[PROBLEM] Where an image occurs, skip it and print the rest of the records verbatim.

----------

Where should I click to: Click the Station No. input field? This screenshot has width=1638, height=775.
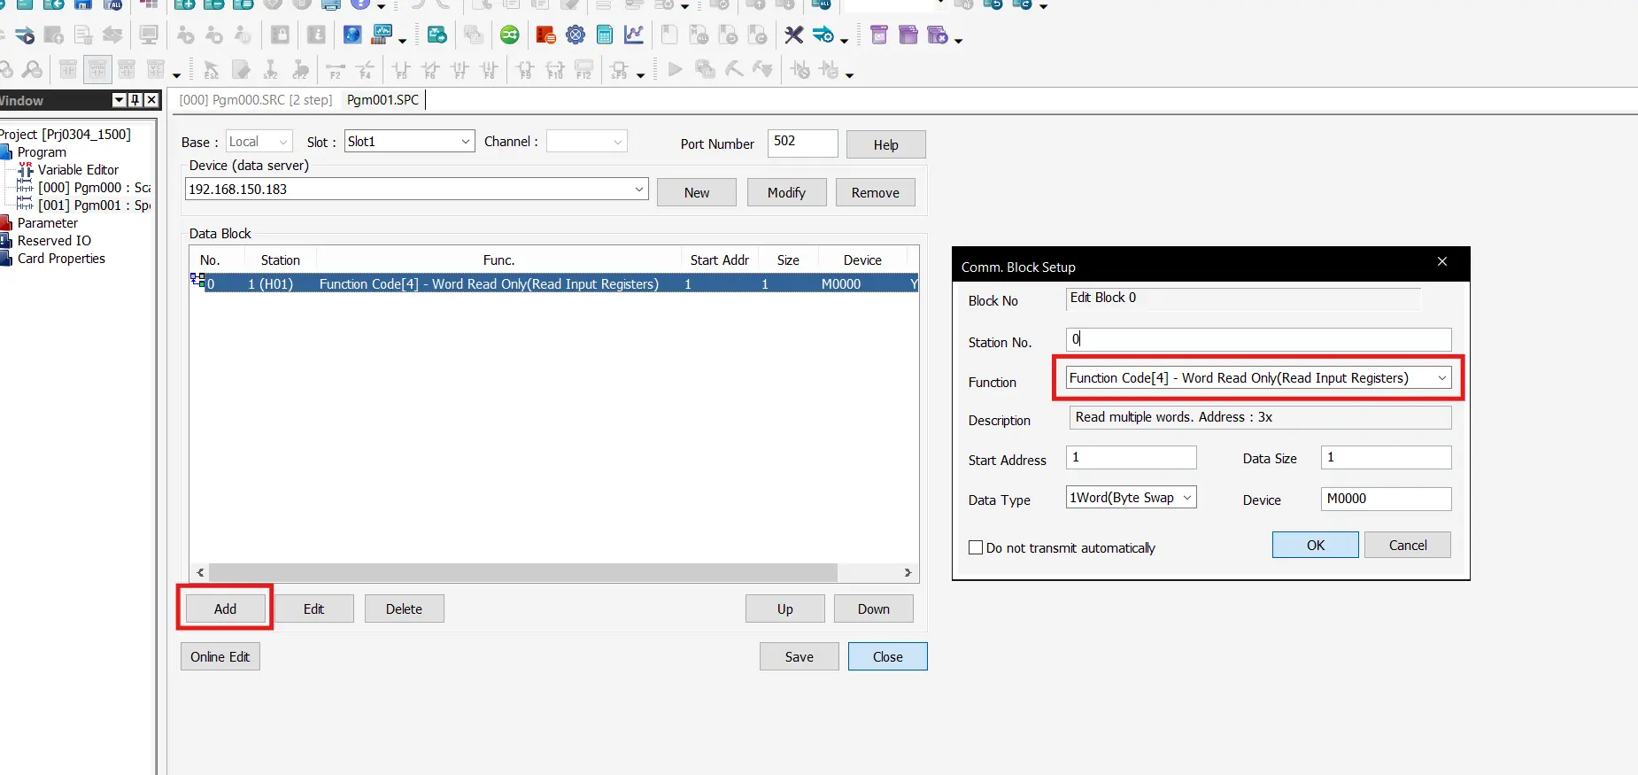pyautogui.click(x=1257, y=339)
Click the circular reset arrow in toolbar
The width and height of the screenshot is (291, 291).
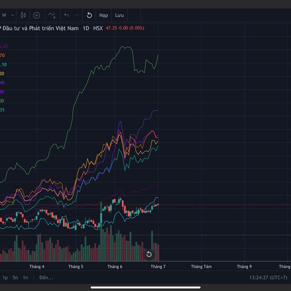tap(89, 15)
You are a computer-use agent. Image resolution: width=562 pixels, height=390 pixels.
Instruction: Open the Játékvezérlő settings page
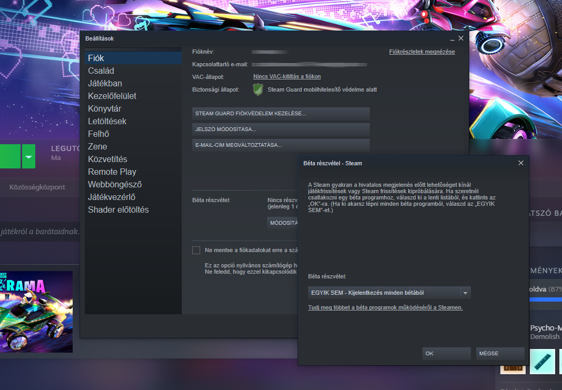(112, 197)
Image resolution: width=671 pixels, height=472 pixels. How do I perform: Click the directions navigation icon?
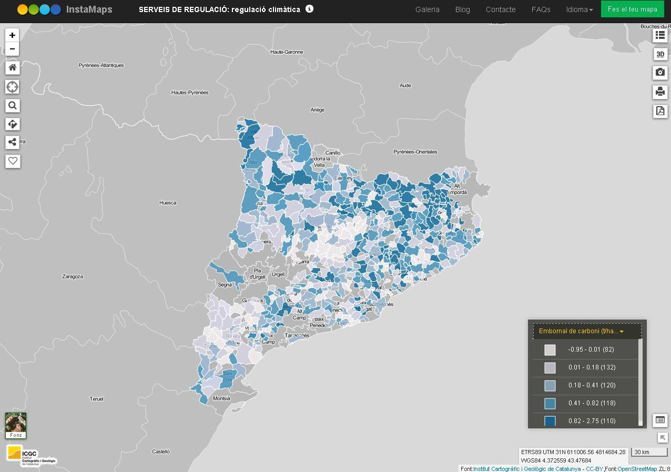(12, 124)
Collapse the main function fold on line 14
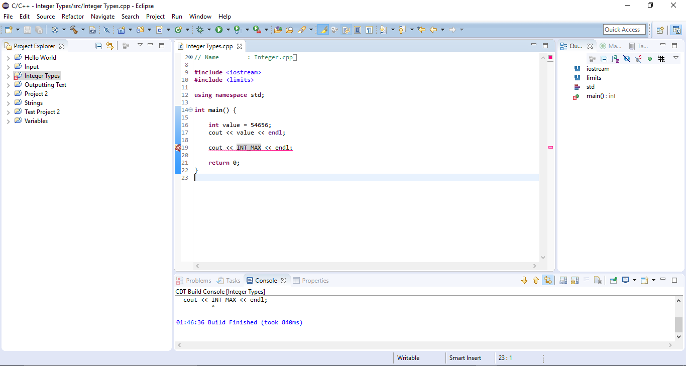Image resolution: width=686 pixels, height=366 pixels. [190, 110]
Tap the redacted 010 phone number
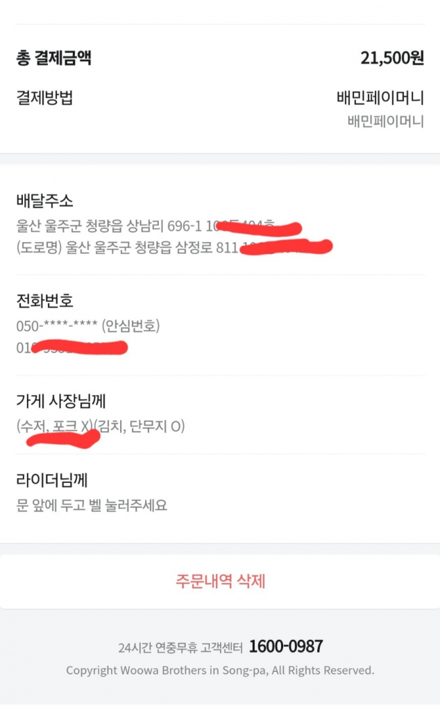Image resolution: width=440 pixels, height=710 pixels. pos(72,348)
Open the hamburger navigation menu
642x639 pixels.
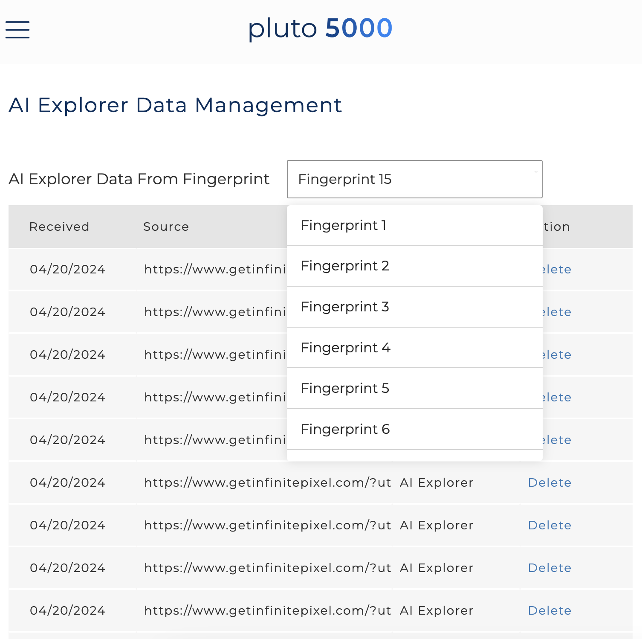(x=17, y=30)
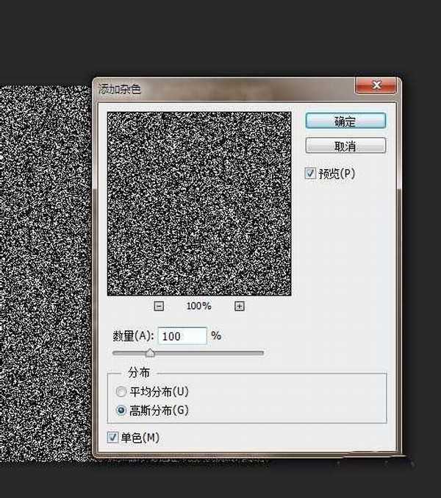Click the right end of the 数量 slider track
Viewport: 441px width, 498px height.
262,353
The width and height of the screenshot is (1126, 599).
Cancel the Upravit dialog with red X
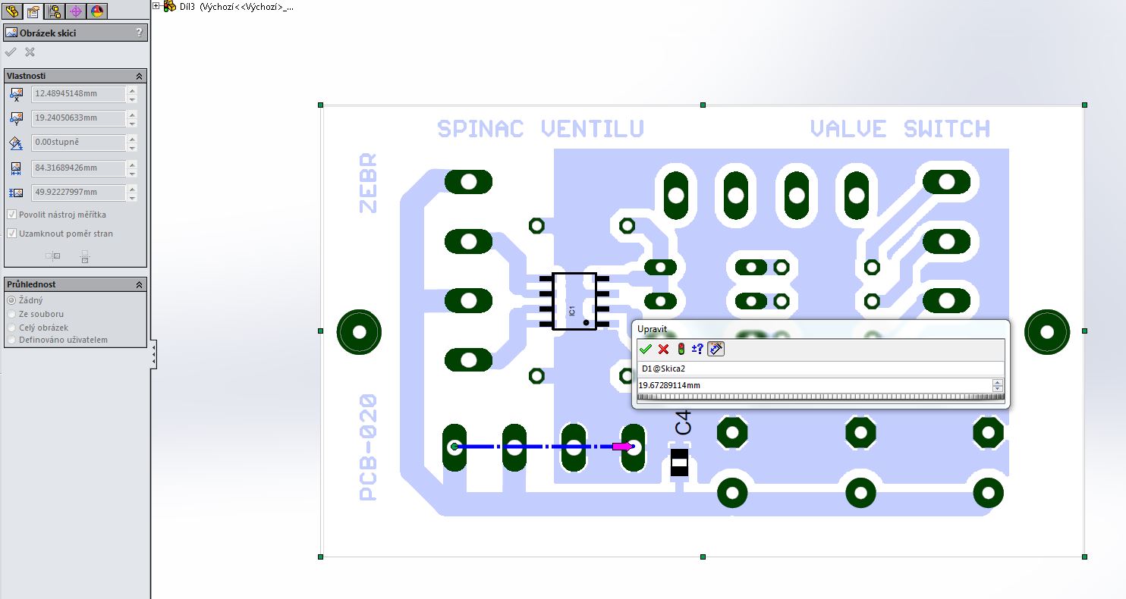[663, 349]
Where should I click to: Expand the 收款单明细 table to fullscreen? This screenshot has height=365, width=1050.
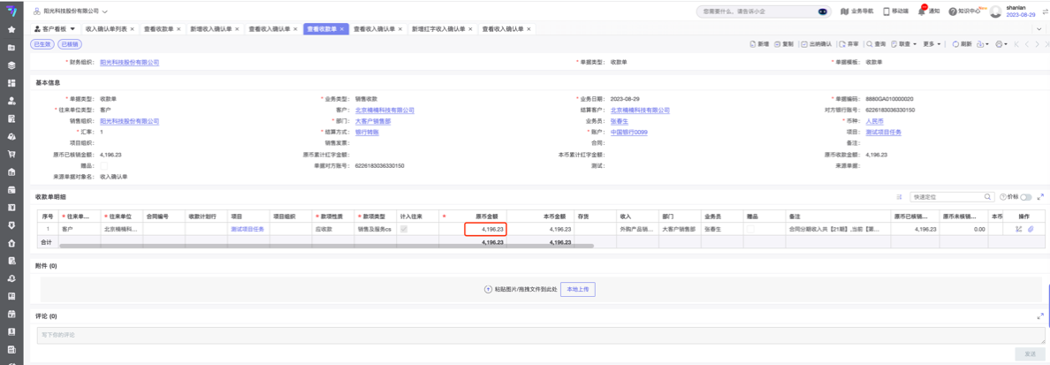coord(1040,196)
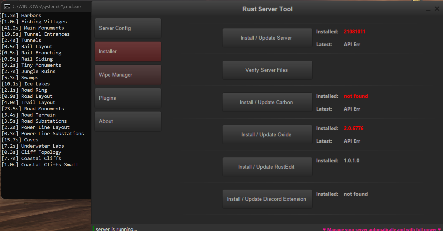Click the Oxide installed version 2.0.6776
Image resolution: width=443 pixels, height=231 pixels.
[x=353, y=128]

----------

[REPLY TO THE TASK]
Where should I click to: Click the Station No. input field? This screenshot has width=1638, height=775.
pyautogui.click(x=1257, y=339)
Click the circular reset arrow in toolbar
The width and height of the screenshot is (291, 291).
tap(89, 15)
You are a computer-use agent. Image resolution: width=562 pixels, height=390 pixels.
Instruction: Open the Játékvezérlő settings page
(112, 197)
Image resolution: width=671 pixels, height=472 pixels. How do I perform: Click the directions navigation icon?
(12, 124)
Collapse the main function fold on line 14
Image resolution: width=686 pixels, height=366 pixels. [190, 110]
Tap the redacted 010 phone number
Image resolution: width=440 pixels, height=710 pixels. pos(72,348)
Open the hamburger navigation menu
642x639 pixels.
(x=17, y=30)
Click the right end of the 数量 slider track
Viewport: 441px width, 498px height.
262,353
The width and height of the screenshot is (1126, 599).
Cancel the Upravit dialog with red X
[663, 349]
Where should I click to: Expand the 收款单明细 table to fullscreen? This screenshot has height=365, width=1050.
coord(1040,196)
Click the Oxide installed version 2.0.6776
Image resolution: width=443 pixels, height=231 pixels.
[x=353, y=128]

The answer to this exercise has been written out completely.